◆ **EXCERPTED PASSAGE**:
***
Kansas State gets kudos for a home date against Auburn in 2014 but loses points for canceling a home-and-home against Virginia Tech. What’s left for Wildcats fans to look forward to as Bill Snyder creeps toward retirement? How about the murderers’ row of Charlotte, Central Arkansas, Bowling Green, South Dakota, Stephen F. Austin and a three-game set against Texas-San Antonio. This fall’s lineup brings Louisiana-Lafayette and UMass to Manhattan, along with North Dakota State—the defending FCS champion, but come on now. (2013 grade: F … Long-term grade: D-minus)

Texas Tech fans should rejoice over the recently contracted Arkansas series that begins in 2014, which will represent the Red Raiders’ first regular-season matchup against a team from a BCS conference since—wait for it—2003. Not much to excite fans about this year’s slate of SMU, Stephen F. Austin and Texas State. (2013 grade: F … Long-term grade: D)

PASSABLE, BUT ROOM FOR IMPROVEMENT
Iowa State is bailed out by its annual rivalry game against Iowa, though the Hawkeyes barely qualify as a power-conference team many years. This fall the Cyclones visit Tulsa, which could be tricky, and host Northern Iowa—a team that pops up seven times in the next 11 seasons. Between now and 2023, there are home-and-homes with Toledo, Akron, San Jose State and UNLV. I nearly fell asleep typing that paragraph. (2013 grade: C … Long-term grade: C-minus)
***
◆ **PROVIDED DATA**:
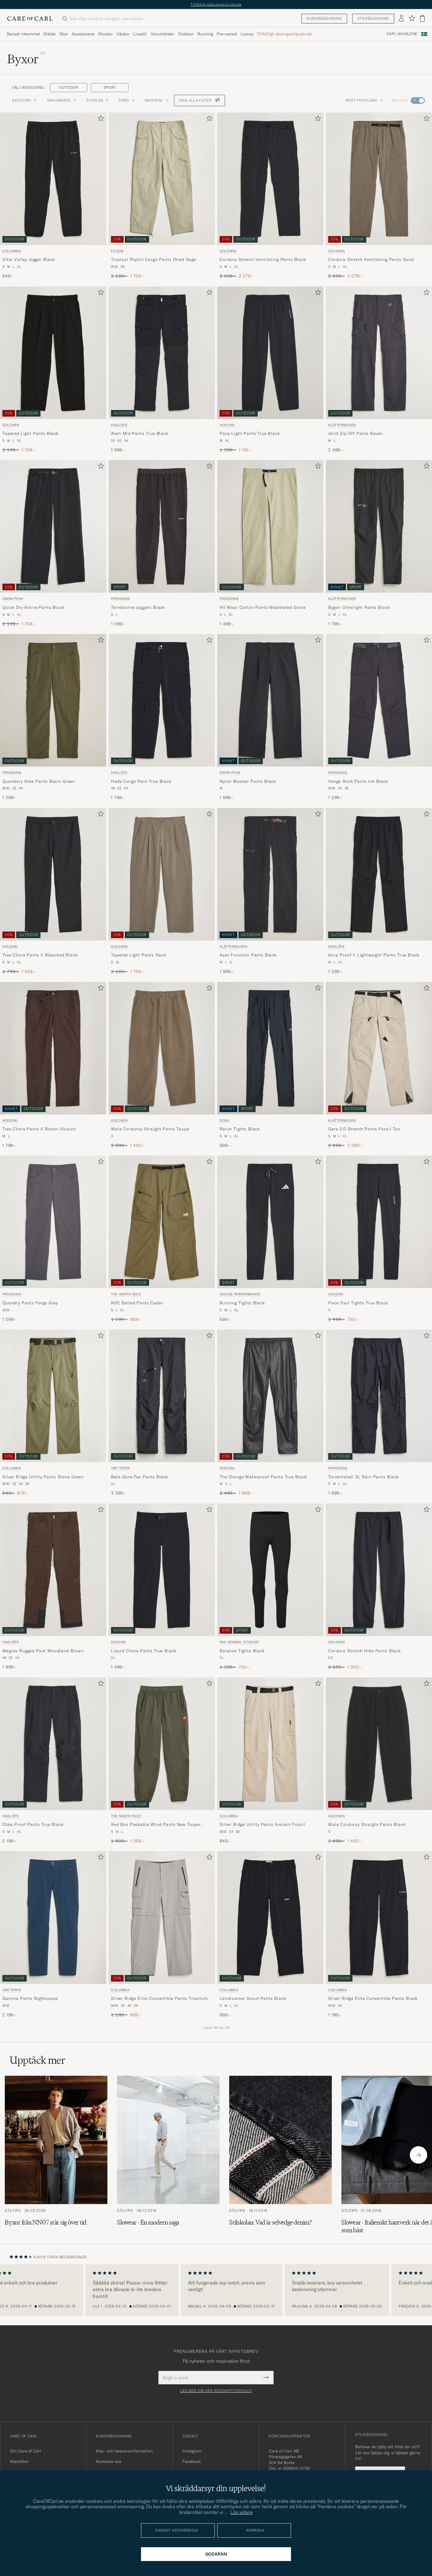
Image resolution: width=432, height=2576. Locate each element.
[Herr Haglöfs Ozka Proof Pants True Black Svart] (53, 1743)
***
◆ **TASKS TO COMPLETE**:
1. In the college football scheduling excerpt, which opponents make up Kansas State's "murderers' row"? List all of them.
2. Write out the stretch of the college football scheduling excerpt from "Texas Tech fans" through "Long-term grade: C-minus)".
The material has no connection to the text.

◆ **RESPONSES TO THE EXERCISE**:
1. Charlotte, Central Arkansas, Bowling Green, South Dakota, Stephen F. Austin, Texas-San Antonio

2.
Texas Tech fans should rejoice over the recently contracted Arkansas series that begins in 2014, which will represent the Red Raiders’ first regular-season matchup against a team from a BCS conference since—wait for it—2003. Not much to excite fans about this year’s slate of SMU, Stephen F. Austin and Texas State. (2013 grade: F … Long-term grade: D)

PASSABLE, BUT ROOM FOR IMPROVEMENT
Iowa State is bailed out by its annual rivalry game against Iowa, though the Hawkeyes barely qualify as a power-conference team many years. This fall the Cyclones visit Tulsa, which could be tricky, and host Northern Iowa—a team that pops up seven times in the next 11 seasons. Between now and 2023, there are home-and-homes with Toledo, Akron, San Jose State and UNLV. I nearly fell asleep typing that paragraph. (2013 grade: C … Long-term grade: C-minus)